*Passage shown:*
--

University of Alberta banner
Academic Information and Communication TechnologiesUniversity of Alberta
About AICT | Getting Help | Online Tools | Services | Research | Teaching & Learning | Computer Security
  

WestGrid Logo

     University of Alberta
     WestGrid Site-Specific Information
     Portable Batch System (PBS)
Jump to a Section:
Introduction · Job Scripts · Submitting Jobs · Stopping Jobs · Checkpointing


Introduction:

This document describes how to run jobs on the WestGrid complex of SGI Origin computers using PBS, the Portable Batch System. Please read the information for new users before proceeding. You should also become acquainted with the Usage Policies and Priority Calculation documents.

Also, again, please feel free to contact research.support@ualberta.ca if you have any questions or comments.


Job Scripts:

To prepare a job for submission, first create a shell script that can be used to run your program. Include all necessary environment variable settings.

--

*Information supplied:*
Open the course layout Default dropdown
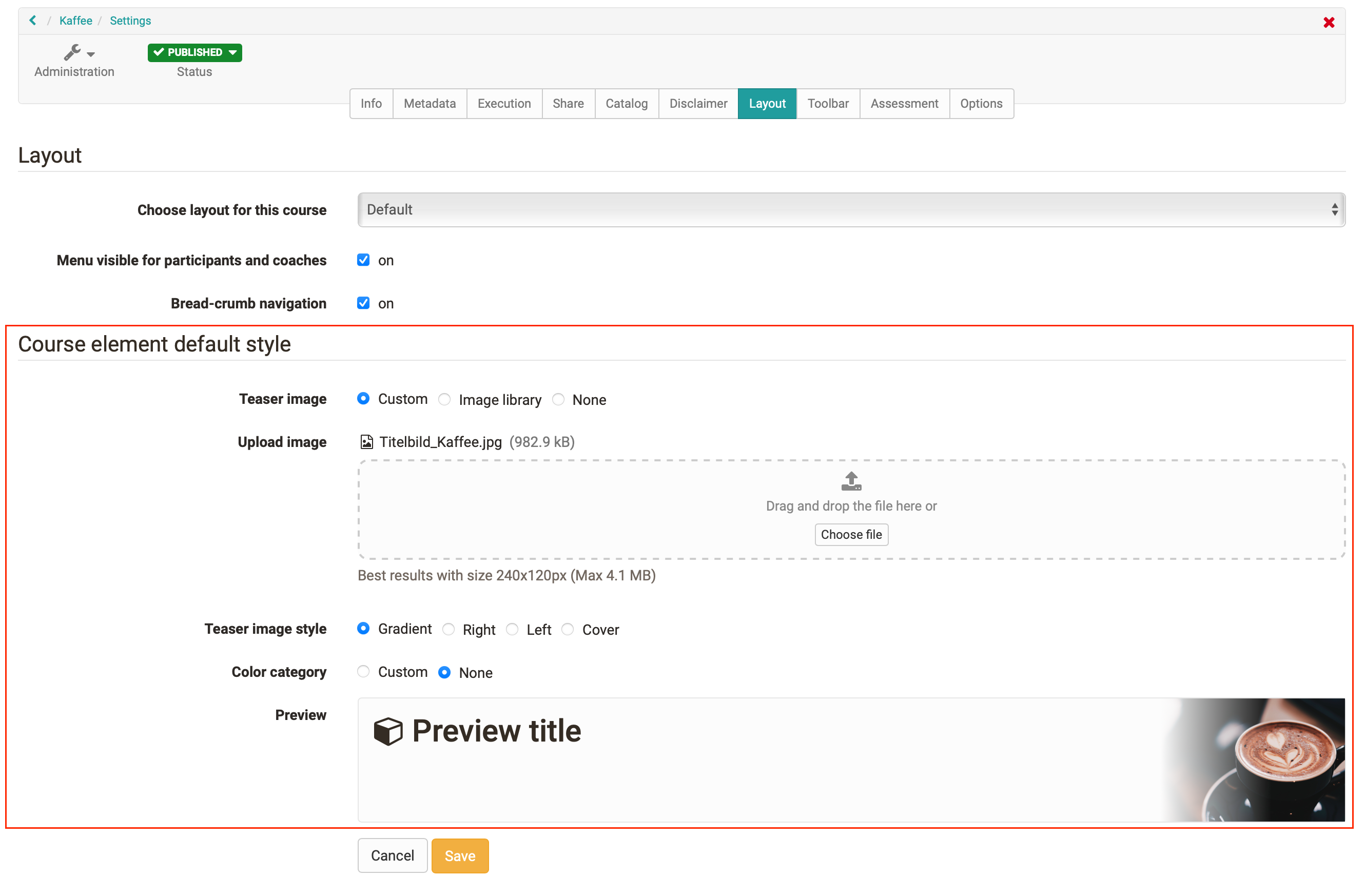 pos(850,210)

--

*Stated exercise A:*
According to the PBS page, what should you do first to prepare a job for submission?
*Stated exercise B:*
Extend the PBS page, picking up right after its final sentence.

*Exercise response A:*
Create a shell script that can be used to run your program.

*Exercise response B:*
For example, to run a program that has been parallelized with OpenMP directives, your script might look like this:

#! /bin/sh

export OMP_NUM_THREADS=64

cd /scratch/esumbar
./a.out

Next, introduce PBS directives to specify your job's resource needs and describe its attributes. PBS directives are shell-script comments that have the form "#PBS flag value". Be sure to group all of the PBS directives together at the beginning of the script and do not intermingle executable statements.

For example:

#! /bin/sh
#PBS -S /bin/sh
#PBS -q arcturus
#PBS -l host=arcturus
#PBS -l ncpus=64
#PBS -l walltime=12:00:00
#PBS -m bea
#PBS -M esumbar@ualberta.ca
#PBS -N myjob

export OMP_NUM_THREADS=64

cd /scratch/esumbar
./a.out >output 2>&1

If you were to submit the above script for execution, PBS would interpreted the directives as follows:

LINE 2:
-S /bin/sh

This is the shell that PBS will use to execute your script file. If omitted, your login shell on the execution host is used. This has an impact on which set of startup files are processed, and consequently, which set of environment variables your script inherits. This shell and the one specified on the #! line don't have to be the same. The only rule is that the syntax of the script must be consistent with the shell specified on the #! line.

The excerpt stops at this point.